Kiernan, Stephen. The Curiosity. Morrow. Jul. 2013. 336p. ISBN 9780062221063. $25.99; ebk. ISBN 9780062221087. THRILLER
Aside from a 75,000-copy first printing, the purchase of film rights by 20th Century Fox, and the author’s credentials (he’s a multi-award-winning journalist), what does this book have going for it? A really intriguing premise. When a team of scientists uncovers a man frozen deep in the Arctic ice, Erastus Carthage, the megalomaniac running the project, orders team manager Dr. Kate Philo to attempt to revive him—after all, she’s done it with plankton. Soon, a surprised Jeremiah Rice is recalling falling overboard sometime in 1906—and is falling for Kate. But Erastus plans to exploit the situation in a nasty way.
Lin-Liu, Jen. On the Noodle Road: From Beijing to Rome, with Love and Pasta. Riverhead: Penguin Group (USA). Jul. 2013. 320p. ISBN 9781594487262. $26.95. MEMOIR/CULINARY
If you don’t love Chinese food, or Italian food, or the romance of the Silk Road, you can stop reading now. But I’m betting most of you are still with me. Enjoying pasta on her honeymoon in Italy, food writer Lin-Liu (Serve the People: A Stir-Fried Journey Through China) was reminded of the food she enjoyed in China, where she has lived for a decade. That led her to wonder how both food and culture moved along the Silk Road—and to travel the route herself, eating her way from Beijing dumplings to Turkish manti to Italian tortellini. Great for book clubs, especially those who like food along with the discussion.
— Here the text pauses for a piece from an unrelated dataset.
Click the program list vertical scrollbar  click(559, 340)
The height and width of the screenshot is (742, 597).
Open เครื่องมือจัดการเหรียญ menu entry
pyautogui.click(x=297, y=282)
Rymer, Russ. Paris Twilight. Houghton Harcourt. Jul. 2013. 304p. ISBN 9780618113736. $25. THRILLER
Rymer is the author of Genie: A Scientific Tragedy, which became a NOVA television documentary and a National Book Critics Circle Award finalist, and American Beach, which was a Los Angeles Times Book of the Year Award finalist. So he’s no neophyte, but this is his first fiction. When American physician Matilde Anselm goes to Paris to help with a heart transplant, protests against the first Gulf War are stopping traffic, and she’s getting worried about the hush-hush aspects of the surgery. A surprising love affair with an Arab diplomat catches her off guard, as does her sudden inheritance of a Paris apartment. But nothing stops her uncertain feeling that something’s very wrong. Not a huge first printing, but given Rymer’s writing skills, the intriguing set-up, and the Paris venue, I can’t resist.
Van Booy, Simon. The Illusion of Separateness. Harper: HarperCollins. Jul. 2013. 224p. ISBN 9780062112248. $24.99; ebk. ISBN 9780062112262. LITERARY FICTION
I found Van Booy’s award-winning Everything Beautiful Began After particularly memorable; colleague Annalisa Pesek reports that his stories are to die for; and the heightened moral atmosphere afforded by the World War II seeds of the story is a definite eye-catcher. So I’m excited about this work, featuring a host of telling characters, e.g., a deformed German infantryman, Jewish American newlyweds divided by war, and a caretaker at a California retirement home for actors. They’re all linked by one man’s moment of mercy.